Anjloknya Harga Minyak Berpotensi Turunkan Harga BBM dan Penerimaan Negara
Pengamat ekonomi energi Universitas Padjadjaran Yayan Satyaki mengatakan penurunan harga minyak acuan dunia seperti Brent dan West Texas Intermediate (WTI) berpotensi menurunkan harga BBM dan penerimaan Indonesia.
Harga minyak acuan Brent merosot 4,2% hingga jatuh mendekati US$ 60 per barel, sedangkan harga minyak West Texas Intermediate turun lima hari berturut-turut. Hal ini disebabkan oleh perang dagang yang semakin memanas menekan harga minyak acuan dunia ke level terendah dalam empat tahun terakhir.
“Penurunan harga minyak bisa berdampak baik bagi harga BBM tapi sekaligus menurunkan penerimaan negara,” kata Yayan saat dihubungi Katadata.co.id pada Rabu (9/4).
Yayan mengatakan melalui penghitungan data harian seperti Dow Jones Industrial untuk mengukur pergerakan industri domestik Amerika Serikat (AS) dan harga minyak Brent dengan metode ekonometrik, menyebabkan perlambatan yang sangat signifikan sebesar minus 2.5%.
“Artinya akan ada negative impact terhadap penurunan harga minyak bisa mencapai US$ 50-60 di akhir 2025. Kemungkinan harga minyak akan turun secara drastis,” sebutnya.
Yayan mengatakan penurunan harga minyak dunia juga akan menurunkan harga komoditas lain seperti sawit hingga 20-30%. “Jadi selain dampak tersebut, reshaping international trade akan menurunkan konsumsi global. Bahkan, IHSG di Indonesia terkena dampak sekitar 5-10% karena hal ini,” ujarnya.
Senada dengan Yayan, Ketua Komite Investasi Asosiasi Perusahaan Minyak dan Gas Moshe Rizal juga mengatakan bahwa penurunan harga minyak bisa berdampak positif dan negatif bagi Indonesia.
“Kita kan net importer BBM dan minyak mentah, itu dampaknya positif dari sisi impor yang harganya semakin murah. Tapi kita juga bergantung pada ekspor minyak dan gas sebagai sumber penerimaan negara,” kata Moshe kepada Katadata.co.id pada Rabu (9/4).
Dia menyebut turunnya harga minyak yang drastis ini juga berdampak pada ekspektasi masyarakat tentang penurunan harga BBM. Namun dia menyebut potensi ini masih harus diamati lebih jauh, apakah harga minyak masih konsisten menurun atau akan meningkat.

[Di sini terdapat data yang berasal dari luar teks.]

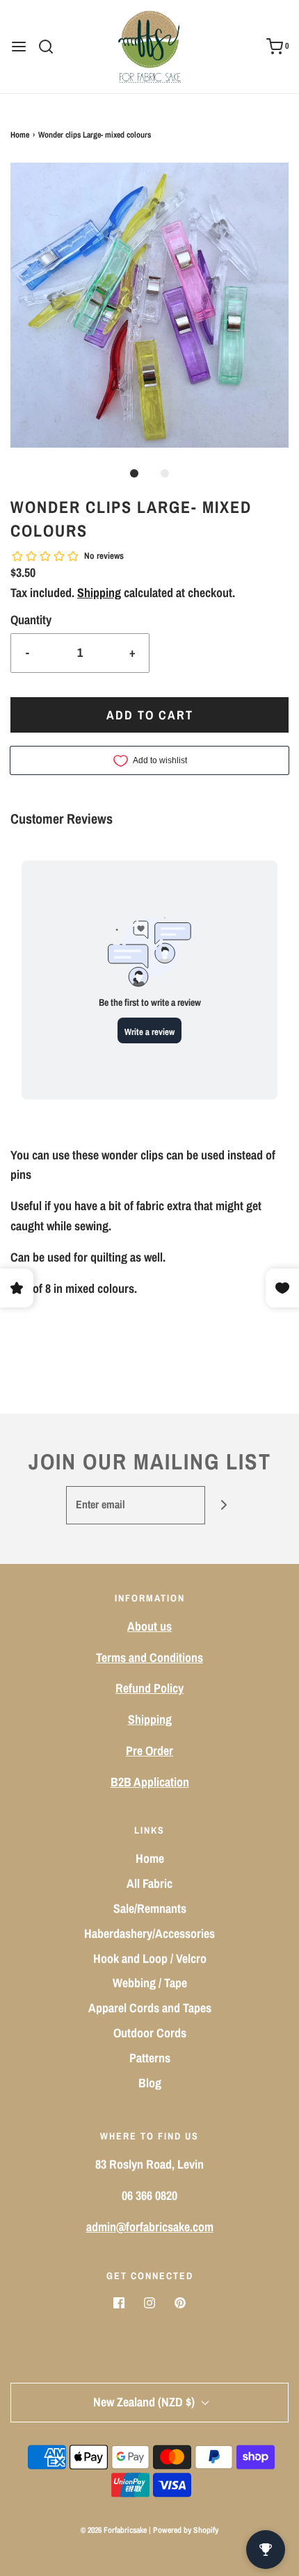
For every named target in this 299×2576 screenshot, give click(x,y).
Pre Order (149, 1750)
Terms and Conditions (149, 1657)
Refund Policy (149, 1688)
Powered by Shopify (185, 2530)
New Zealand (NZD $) (145, 2402)
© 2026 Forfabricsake (114, 2530)
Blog (149, 2083)
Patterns (149, 2057)
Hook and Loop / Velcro (150, 1958)
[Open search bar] (51, 46)
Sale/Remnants (149, 1908)
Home (19, 134)
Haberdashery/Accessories (149, 1933)
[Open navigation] (19, 46)
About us (149, 1626)
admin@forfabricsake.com (149, 2226)
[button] (149, 305)
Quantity (30, 619)
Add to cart (149, 715)
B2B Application (150, 1782)
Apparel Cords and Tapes (149, 2007)
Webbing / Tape (150, 1982)
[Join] (224, 1505)
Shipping (99, 592)
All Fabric (149, 1883)
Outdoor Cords (149, 2032)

“Jatuhnya ini kan baru beberapa hari yang lalu. Jadi kita bisa lihat nanti beberapa minggu ke depan seperti apa. Apakah Pertamina akan menurunkan harga dan kita lihat kan juga apakah harga masih relatif turun,” ujarnya.
Jatuhnya harga minyak
Harga minyak telah jatuh hampir seperlimanya pada tahun ini. Agenda perdagangan agresif Presiden AS Donald Trump telah mengurangi minat pasar terhadap aset berisiko, salah satunya minyak.
Kerugian ini diperparah oleh keputusan organisasi negara pengekspor minyak bumi dan sekutunya atau OPEC+ untuk melonggarkan pembatasan pasokan lebih cepat dari yang diperkirakan sebelumnya. Kedua hal ini telah memicu kekhawatiran bahwa pasokan minyak akan melebihi permintaan.
“Eskalasi tarif terus memperburuk prospek pertumbuhan global, meninggalkan risiko penurunan lebih lanjut terhadap permintaan minyak. Tanpa adanya tanda-tanda de-eskalasi, risiko tetap condong ke sisi negatifnya,” kata kepala strategi komoditas di ING Groep NV di Singapura, Warren Patterson dikutip dari Bloomberg pada Rabu (9/4).
Trump terus mendorong penerapan bea masuk yang lebih tinggi untuk 60 mitra dagang yang ia sebut sebagai pelanggar terburuk. Pungutan ini berlaku setelah tengah malam waktu New York. Dia juga menerapkan bea masuk sebesar 104% untuk banyak barang Cina setelah Beijing membalas AS dengan bea masuknya sendiri.
“Dengan asumsi Cina tidak mengumumkan putaran tarif balasan lainnya, maka Brent seharusnya dapat bertahan di atas US$ 60 per barel. Namun, jika kita melihat putaran pembalasan lainnya, maka penurunan lebih rendah hingga US$ 60 tampaknya mungkin terjadi,” kata kepala riset komoditas dan karbon di Westpac Banking Corp, Robert Rennie.